All systems have inefficiencies. All jobs have opportunities. The question is whether you see them — and whether you do anything about it.

Early in my career as a network engineer, I noticed something. The organization had processes that used to matter — things people relied on — but over time they'd been abandoned. Not because they stopped being valuable, but because they were hard. Time-consuming. Complex. And one by one, people found reasons to stop doing them.

So I picked one up.

It wasn't glamorous. It was a hardware replacement project — tracking dozens of Cisco 6506 chassis swaps across months. I built a tracker, documented every step, and gave leadership concrete answers instead of soft estimates. Nobody asked me to do it that way. I just saw that the gap between "this matters" and "someone is actually doing it" was where I could make a difference.

That one project changed my trajectory. Not because it was impressive, but because it was visible. And it was visible because nobody else wanted to touch it.

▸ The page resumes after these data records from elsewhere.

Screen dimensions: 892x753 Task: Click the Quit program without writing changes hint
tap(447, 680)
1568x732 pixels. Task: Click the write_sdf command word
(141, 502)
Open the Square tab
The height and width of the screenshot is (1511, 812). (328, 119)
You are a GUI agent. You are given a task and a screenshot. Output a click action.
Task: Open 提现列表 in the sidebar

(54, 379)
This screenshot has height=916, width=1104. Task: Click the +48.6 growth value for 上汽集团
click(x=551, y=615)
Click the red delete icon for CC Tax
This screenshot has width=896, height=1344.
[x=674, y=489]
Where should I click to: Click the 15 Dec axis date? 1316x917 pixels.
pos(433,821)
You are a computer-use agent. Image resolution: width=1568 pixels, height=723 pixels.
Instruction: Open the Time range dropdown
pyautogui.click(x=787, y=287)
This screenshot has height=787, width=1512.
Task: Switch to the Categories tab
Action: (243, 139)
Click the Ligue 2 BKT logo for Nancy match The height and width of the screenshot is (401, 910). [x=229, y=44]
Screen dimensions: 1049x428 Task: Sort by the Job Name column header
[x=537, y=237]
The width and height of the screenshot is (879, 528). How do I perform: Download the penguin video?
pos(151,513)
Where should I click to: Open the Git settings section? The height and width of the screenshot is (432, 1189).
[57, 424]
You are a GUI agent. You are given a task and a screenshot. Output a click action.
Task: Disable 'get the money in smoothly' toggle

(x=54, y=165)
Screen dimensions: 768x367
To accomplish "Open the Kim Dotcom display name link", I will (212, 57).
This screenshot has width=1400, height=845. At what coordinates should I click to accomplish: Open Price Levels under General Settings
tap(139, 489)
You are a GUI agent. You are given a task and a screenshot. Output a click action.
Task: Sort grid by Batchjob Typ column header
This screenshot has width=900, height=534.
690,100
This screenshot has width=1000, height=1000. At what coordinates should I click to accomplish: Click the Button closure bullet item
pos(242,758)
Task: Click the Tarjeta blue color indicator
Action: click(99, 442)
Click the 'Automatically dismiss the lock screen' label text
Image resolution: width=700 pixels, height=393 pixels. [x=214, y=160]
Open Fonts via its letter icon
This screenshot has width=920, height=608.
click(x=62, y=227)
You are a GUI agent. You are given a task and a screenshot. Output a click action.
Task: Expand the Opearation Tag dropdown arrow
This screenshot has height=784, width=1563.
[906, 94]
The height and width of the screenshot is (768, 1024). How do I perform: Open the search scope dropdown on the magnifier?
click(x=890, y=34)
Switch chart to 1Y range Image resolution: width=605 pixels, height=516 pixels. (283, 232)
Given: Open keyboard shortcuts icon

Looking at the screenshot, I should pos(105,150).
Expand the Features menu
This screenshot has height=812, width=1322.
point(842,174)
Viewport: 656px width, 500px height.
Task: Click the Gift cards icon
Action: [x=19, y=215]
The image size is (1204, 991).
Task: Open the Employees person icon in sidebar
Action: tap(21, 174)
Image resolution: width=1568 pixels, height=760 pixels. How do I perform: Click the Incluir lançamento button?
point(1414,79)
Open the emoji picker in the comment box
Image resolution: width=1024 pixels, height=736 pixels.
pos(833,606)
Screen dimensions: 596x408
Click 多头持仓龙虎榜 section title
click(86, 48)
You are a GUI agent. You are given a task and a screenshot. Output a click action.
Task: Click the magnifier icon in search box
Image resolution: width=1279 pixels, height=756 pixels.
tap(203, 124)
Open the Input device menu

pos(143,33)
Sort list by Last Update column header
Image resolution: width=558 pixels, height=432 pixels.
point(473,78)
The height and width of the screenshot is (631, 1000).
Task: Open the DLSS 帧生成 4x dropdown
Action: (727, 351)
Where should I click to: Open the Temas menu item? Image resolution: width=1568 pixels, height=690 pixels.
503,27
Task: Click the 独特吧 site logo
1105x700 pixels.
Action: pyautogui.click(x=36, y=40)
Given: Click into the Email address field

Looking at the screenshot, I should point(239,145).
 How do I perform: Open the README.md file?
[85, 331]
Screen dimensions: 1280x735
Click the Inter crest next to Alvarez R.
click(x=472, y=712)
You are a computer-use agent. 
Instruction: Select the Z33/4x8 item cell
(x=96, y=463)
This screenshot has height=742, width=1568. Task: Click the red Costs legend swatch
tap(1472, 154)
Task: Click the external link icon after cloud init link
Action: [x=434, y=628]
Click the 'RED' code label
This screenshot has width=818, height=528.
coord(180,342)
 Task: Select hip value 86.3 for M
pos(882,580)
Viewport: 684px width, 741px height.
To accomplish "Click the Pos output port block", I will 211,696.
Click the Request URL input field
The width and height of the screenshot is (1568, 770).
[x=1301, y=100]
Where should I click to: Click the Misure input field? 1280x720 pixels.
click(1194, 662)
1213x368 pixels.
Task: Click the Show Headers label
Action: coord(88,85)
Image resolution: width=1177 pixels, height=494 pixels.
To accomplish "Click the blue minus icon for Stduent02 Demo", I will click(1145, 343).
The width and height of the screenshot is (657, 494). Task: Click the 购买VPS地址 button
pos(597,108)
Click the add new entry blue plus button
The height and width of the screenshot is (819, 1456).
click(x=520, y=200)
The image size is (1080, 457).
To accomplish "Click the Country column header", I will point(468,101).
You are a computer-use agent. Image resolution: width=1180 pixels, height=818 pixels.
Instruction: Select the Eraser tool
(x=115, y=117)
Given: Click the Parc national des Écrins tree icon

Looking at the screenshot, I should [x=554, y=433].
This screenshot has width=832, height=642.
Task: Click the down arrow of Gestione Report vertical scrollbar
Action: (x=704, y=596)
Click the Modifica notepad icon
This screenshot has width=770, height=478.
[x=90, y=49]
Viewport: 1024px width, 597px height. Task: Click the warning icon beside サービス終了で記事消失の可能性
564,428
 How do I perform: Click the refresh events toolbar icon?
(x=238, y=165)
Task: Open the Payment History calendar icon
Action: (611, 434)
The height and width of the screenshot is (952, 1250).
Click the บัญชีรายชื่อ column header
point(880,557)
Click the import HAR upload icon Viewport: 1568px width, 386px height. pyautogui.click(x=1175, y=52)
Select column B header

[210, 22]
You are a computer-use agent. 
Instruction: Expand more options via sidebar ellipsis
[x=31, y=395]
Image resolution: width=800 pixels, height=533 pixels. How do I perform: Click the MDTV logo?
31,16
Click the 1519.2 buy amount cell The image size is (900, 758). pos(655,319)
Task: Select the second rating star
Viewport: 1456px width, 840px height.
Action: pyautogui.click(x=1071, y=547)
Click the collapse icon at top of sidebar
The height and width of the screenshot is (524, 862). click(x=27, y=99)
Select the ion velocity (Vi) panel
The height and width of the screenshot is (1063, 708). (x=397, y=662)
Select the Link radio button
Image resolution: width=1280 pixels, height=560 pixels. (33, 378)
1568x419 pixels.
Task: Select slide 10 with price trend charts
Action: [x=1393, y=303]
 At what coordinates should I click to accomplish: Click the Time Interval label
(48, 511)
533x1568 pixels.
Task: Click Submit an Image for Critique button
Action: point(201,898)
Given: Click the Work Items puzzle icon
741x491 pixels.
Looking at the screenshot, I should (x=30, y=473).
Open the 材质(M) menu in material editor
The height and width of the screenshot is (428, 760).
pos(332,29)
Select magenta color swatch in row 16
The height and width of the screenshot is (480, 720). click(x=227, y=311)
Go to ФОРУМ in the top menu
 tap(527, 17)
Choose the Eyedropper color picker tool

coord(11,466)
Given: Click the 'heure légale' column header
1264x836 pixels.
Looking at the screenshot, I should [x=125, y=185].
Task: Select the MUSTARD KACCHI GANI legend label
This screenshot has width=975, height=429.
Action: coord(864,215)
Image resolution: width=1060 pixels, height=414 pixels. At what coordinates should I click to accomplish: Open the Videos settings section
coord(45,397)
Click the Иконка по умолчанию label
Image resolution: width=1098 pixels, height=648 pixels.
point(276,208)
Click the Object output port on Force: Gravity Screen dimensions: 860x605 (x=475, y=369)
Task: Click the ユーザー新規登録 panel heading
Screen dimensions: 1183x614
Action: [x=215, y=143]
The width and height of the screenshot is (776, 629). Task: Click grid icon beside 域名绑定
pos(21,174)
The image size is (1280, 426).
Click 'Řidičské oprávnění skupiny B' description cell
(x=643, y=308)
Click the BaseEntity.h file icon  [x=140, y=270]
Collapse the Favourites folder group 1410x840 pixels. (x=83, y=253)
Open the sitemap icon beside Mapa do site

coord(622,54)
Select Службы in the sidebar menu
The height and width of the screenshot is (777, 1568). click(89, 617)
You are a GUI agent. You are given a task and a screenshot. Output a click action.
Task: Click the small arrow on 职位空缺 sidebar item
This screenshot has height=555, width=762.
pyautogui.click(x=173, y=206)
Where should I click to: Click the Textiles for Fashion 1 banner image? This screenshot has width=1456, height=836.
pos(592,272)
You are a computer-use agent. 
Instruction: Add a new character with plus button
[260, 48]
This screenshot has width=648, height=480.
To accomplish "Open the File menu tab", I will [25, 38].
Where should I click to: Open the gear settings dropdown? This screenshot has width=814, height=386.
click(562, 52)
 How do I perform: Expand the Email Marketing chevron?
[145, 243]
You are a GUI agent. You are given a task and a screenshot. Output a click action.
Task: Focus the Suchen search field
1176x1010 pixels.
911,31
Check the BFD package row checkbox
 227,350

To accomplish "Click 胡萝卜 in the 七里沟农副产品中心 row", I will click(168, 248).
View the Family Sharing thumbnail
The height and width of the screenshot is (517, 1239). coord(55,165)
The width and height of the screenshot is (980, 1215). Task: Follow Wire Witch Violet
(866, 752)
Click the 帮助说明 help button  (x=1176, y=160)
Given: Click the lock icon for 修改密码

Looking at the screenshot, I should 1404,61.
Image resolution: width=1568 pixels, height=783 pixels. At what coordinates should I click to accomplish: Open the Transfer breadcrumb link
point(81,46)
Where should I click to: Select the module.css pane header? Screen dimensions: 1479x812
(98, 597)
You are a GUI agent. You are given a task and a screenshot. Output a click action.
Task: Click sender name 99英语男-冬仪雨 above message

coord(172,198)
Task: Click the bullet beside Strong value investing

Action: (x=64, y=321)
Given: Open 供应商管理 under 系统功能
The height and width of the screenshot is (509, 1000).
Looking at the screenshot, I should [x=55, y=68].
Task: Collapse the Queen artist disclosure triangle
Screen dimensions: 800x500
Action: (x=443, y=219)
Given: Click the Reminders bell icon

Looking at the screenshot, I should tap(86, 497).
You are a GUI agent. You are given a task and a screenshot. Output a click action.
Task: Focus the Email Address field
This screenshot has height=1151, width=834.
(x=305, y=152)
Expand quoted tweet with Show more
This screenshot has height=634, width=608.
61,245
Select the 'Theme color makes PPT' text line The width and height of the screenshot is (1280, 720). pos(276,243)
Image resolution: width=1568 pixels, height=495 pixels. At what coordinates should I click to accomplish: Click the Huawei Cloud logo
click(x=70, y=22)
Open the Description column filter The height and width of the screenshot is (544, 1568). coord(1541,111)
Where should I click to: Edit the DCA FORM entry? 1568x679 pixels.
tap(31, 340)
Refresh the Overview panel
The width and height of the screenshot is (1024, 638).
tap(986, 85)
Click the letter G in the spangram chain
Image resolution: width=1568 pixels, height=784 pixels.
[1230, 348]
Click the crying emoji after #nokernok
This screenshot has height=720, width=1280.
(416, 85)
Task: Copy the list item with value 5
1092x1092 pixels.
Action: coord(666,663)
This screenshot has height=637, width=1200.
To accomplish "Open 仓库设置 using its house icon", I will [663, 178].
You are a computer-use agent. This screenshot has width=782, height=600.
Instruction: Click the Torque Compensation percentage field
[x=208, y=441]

Here's what I've learned in 20 years of federal IT:

Start by Learning

Taking the time to understand the business and its processes is an important first step. Without context it will be hard to identify something with sufficient value to elevate your visibility. Observe the flow of business to understand how the organization communicates. Find an organization chart to see where you fit into the business, and where you will need to exert value.

Talk to those that have been in the business for a long time. Ask them what they wish was still around because it was impactful.

If you spend time actively observing and learning about the business you will already have a leg-up on your peers. It allows you to show that you value the business and the time and energy of the people that have built it.

In every business there are things that had value once, but have been neglected because they're hard, time consuming or perhaps complex. The learning and discovery process should help you identify and uncover them.

Choose Wisely

The value you can provide will scale with the impact of what you choose. Spending time to qualify what you will pursue will be well spent as you dedicate your energy and attention to it. You can leverage the relationships that you developed during your learning phase, and see what might still be valuable to the business.

If this is your first time trying this type of value building, it is important to choose something that isn't so monumental that it cannot be accomplished. A small but impactful choice is better than a big project that never gets off the ground.

Leverage Success

Even a small victory will start you on the right path and build your credibility. When you have created value for the business it is an opportunity to evaluate the business. A healthy organization will recognize and perhaps reward this value.

If the first win opens the door, the second should flip the switch and shine a bright light.

It is important to increase the scope of ambition for your second effort so you reinforce the fact that you not only create value to the business, but you can continue to do so at bigger and bigger impact levels. You will need to recruit higher-level advocates within the organization. This is a critical step, and essential to the process. Change without advocacy and recognition is just extra work.

Difficult Things Pay the Best Dividends

Throughout this process you may find that you are simply identifying things that people used to do, but stopped doing because they were too "hard." The quotes are because this is not necessarily a difficult thing, but perhaps something that is complex or requires a lot of time to complete.

Find something that has been neglected and labeled as "hard" because people don't want to spend the time and energy to continue doing it. The characteristic of the work that has labeled it as hard will keep others from approaching it and further serve to differentiate you from your peers.

Find Something That Needs Your Love

Passion can be a major precursor to success. Finding something that aligns with your passion ensures your enthusiasm shines through. It will also be a critical way for you to maintain momentum. Don't underestimate the reasons people have abandoned the hard thing in the past — was it just human nature looking for the easy way?

The passion will also present itself as you advocate for what you've been working on, and bring others to appreciate and pursue it too. A process that is only maintained by a single person is at great risk for being extinguished again once that person has moved on.

What's the thing in your organization that everyone agrees matters — but nobody is willing to own?